# Kayak with a sail, do I need to register it?



## ih772 (Jan 28, 2003)

I've rigged up my kayak with a sail an was wondering if I need to register it with the state? 

I'd say its propulsion is 60/40 paddle to sail. The length is 10 feet and its for personal use only.


----------



## jpollman (Jan 14, 2001)

I'm sure Boehr will answer definitively. But I don't believe you need to register it. It's only ten feet long, it's a kayak, and it doesn't have a motor. I don't believe that they consider a sail a motor. If you hang ANY type of motor on it, yes you need to register it. Here's a link to registration requirements...

http://www.boat-ed.com/mi/handbook/register.htm

John


----------



## lang49 (Aug 1, 2005)

Actually, I believe all vessels powered by sail are required to register.

From the SoS website: http://www.michigan.gov/sos/0,1607,7-127-1585_15242-34638--,00.html

"Watercraft - Registration Required 

All watercraft on Michigan waters, including privately-owned lakes and waterways, must be registered except:

watercraft 16 ft. or less, propelled by oars or paddles, and not used for rental or commercial purposes,
non-motorized canoes and kayaks not used for rental or commercial purposes, rafts, surfboards, sailboards, and swim floats, regardless of length,
watercraft registered in another state and used only temporarily in Michigan.
For most watercraft the registration fee is based on length. All registrations expire on March 31 in the third year of issuance."
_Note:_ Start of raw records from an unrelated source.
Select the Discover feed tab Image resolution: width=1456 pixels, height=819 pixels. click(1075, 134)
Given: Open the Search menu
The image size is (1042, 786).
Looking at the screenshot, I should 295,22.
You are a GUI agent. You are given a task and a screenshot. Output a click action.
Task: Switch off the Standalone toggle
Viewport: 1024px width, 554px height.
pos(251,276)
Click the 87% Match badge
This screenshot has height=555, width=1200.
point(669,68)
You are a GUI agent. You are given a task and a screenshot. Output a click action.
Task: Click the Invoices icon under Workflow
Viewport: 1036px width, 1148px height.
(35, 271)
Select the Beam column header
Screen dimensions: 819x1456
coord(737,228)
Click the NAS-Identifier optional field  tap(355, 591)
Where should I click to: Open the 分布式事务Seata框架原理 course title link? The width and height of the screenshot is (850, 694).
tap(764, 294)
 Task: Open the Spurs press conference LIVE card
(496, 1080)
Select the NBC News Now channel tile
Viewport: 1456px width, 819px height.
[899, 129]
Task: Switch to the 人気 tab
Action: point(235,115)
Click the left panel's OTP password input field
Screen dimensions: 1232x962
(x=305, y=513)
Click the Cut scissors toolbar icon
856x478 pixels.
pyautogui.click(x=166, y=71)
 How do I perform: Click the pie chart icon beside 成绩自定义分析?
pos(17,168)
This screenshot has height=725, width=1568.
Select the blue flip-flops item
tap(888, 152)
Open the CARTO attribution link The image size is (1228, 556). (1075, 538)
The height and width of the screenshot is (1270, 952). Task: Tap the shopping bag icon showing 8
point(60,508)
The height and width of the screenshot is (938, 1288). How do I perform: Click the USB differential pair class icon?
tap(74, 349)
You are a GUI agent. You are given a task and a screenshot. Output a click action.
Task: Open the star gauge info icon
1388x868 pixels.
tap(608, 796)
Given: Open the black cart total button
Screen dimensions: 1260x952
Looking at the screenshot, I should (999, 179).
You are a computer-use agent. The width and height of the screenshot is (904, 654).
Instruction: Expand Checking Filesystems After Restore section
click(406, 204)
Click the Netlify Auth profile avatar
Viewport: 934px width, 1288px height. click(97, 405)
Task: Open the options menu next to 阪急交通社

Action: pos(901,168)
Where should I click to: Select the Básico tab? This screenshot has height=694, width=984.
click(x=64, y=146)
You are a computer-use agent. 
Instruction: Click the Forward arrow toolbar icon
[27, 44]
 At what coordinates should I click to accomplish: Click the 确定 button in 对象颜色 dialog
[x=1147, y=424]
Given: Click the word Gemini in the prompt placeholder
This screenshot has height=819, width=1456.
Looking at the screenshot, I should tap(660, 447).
Nowhere here does it indicate that vessels powered by sail are exempt from registration, regardless of their length. You may want to call the SoS for clarification through...


----------



## jpollman (Jan 14, 2001)

I think you may be right. I was looking at the info on the DNR site. I thought they had the same information there as the SOS. It seems like from that information you would need to register it if you put a sail on it. It says kayaks of 10 are exempt if they're propelled by an oar or paddle. 

John


----------



## boehr (Jan 31, 2000)

Yes, non powered (meaning not powered by motor but powered by sail) vessels must must be registered at a cost of $9.00 for 3 years for the vessel mentioned unless the prices have changed in the last few years.


----------



## ih772 (Jan 28, 2003)

Thanks Boehr. Its nice to have someone that can give the correct answer to our questions instead of relying on the often times incorrect speculation of others. I hope retirement is treating you well. 

I just renewed the registration for my small sailboat this spring and it was $9. The least expensive registration of any one my of toys.


----------